I subbed out some of the veg from the original recipe from cauliflower and peas to acorn squash and baby spinach, because I can. And because dishes like this are great for using up stuff that you already have on hand. What do you like in your curry?
Red Chicken Curry
1 acorn squash
1 can (14.5 oz.) diced tomatoes
4 tablespoons olive oil, divided
1-1/2 tablespoons red curry powder
1 teaspoon garam masala
1 medium onion, diced
1 red bell pepper, seeded and cut into ¼” strips
4 garlic cloves, minced
1 tablespoon grated fresh ginger
1 jalapeno, seeded and minced
1 tablespoon tomato paste
½ cup water
4 boneless skinless chicken breasts, trimmed and pounded to ½” thickness
1 cup fresh baby spinach
½ cup light coconut milk
1 tablespoon minced fresh cilantro
Preheat oven to 400°F. Cut squash in half and rub all over with 1 tablespoon olive oil. Sprinkle liberally with salt and pepper. Place flesh side down on baking sheet. Roast for 25 minutes; remove from oven and set aside to cool.

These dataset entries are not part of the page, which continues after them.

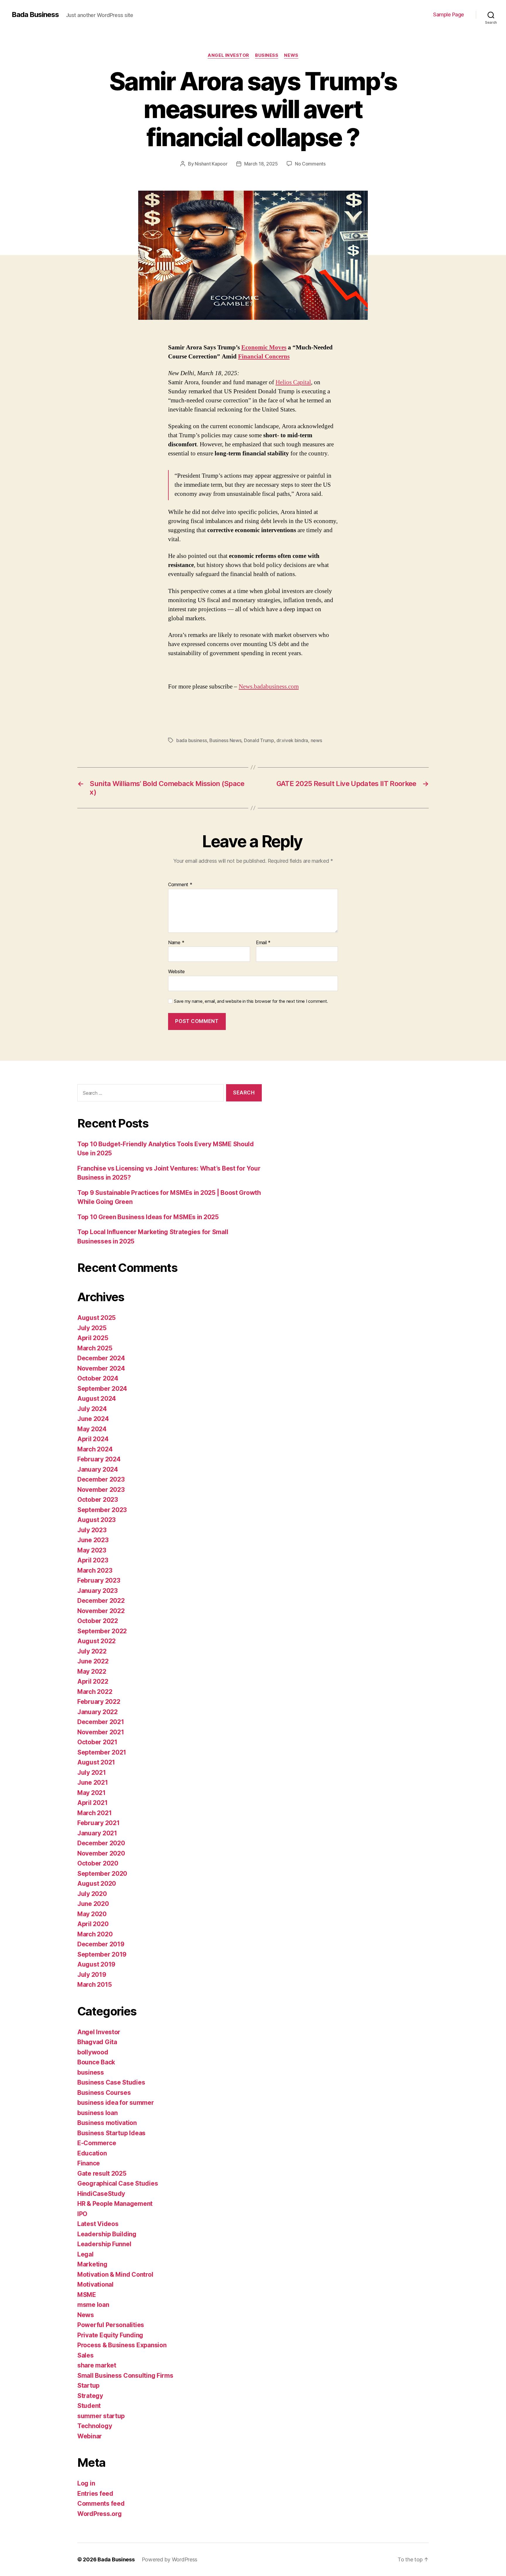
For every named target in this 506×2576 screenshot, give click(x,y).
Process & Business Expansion (121, 2345)
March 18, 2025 (261, 164)
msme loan (93, 2304)
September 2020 (102, 1873)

Pulse canned tomatoes with juice in a food processor until smooth.
Heat remaining 3 tablespoons olive oil in a large skillet over medium heat until shimmering. Add the curry powder and garam masala and cook, stirring constantly, until fragrant, about 10 seconds. Add the onion, red bell pepper, and ½ tablespoon salt; cook until vegetables are softened, about 5 minutes. Stir in the garlic, ginger, jalapeno and tomato paste and cook, stirring occasionally, for 2 minutes.
Stir in the liquefied tomatoes and water, scraping up any browned bits at the bottom of the pan. Nestle chicken breasts into the liquid and bring to a simmer. Cover, reduce the heat to medium-low, and cook until the chicken registers 160 degrees on an instant-read thermometer, 12 to 18 minutes, flipping the chicken halfway through.

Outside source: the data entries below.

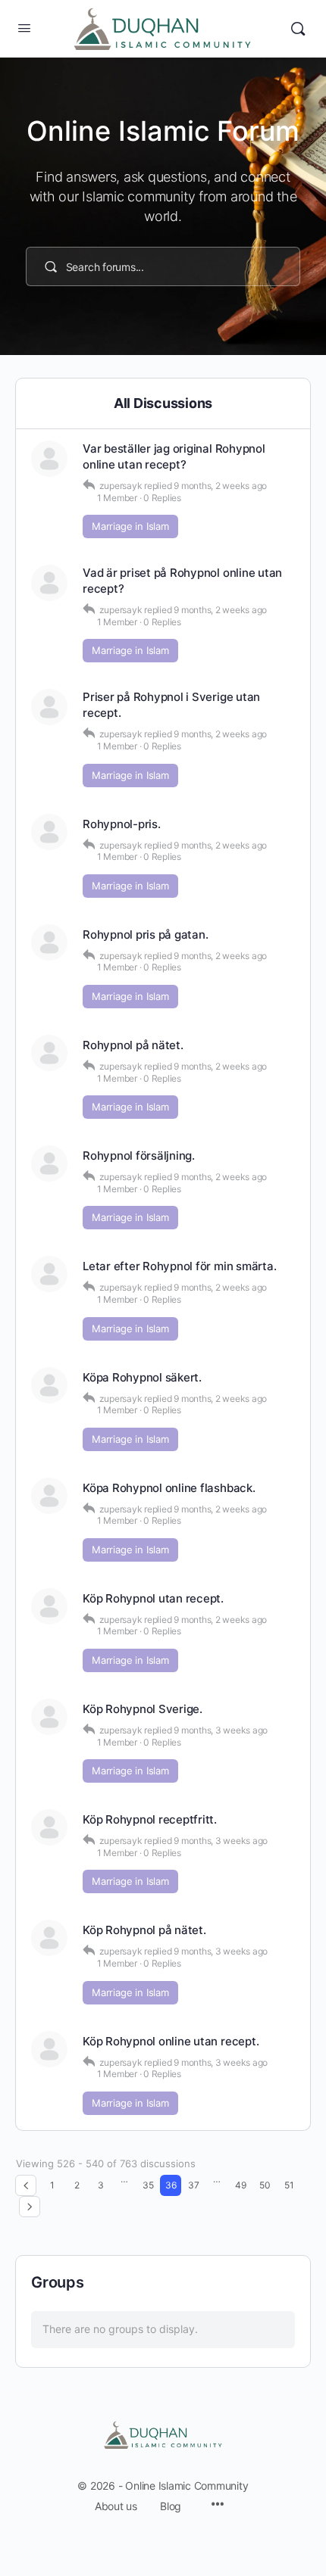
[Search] (298, 29)
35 (148, 2185)
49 (240, 2185)
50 (265, 2185)
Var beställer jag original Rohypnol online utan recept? (174, 456)
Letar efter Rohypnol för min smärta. (179, 1266)
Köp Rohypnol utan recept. (153, 1598)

Peel away the skin of the squash and cut flesh into ½” chunks. Transfer the cooked chicken to a cutting board. When cool enough to handle, use 2 forks to shred the meat into bit size pieces.
Return the chicken and any accumulated juice to the skillet. Stir in the squash chunks and baby spinach and cook until spinach begins to wilt, about 2 minutes. Stir in coconut milk and cilantro and season with additional salt, if desired.
Serve with jasmine or basmati rice to soak up the sauce.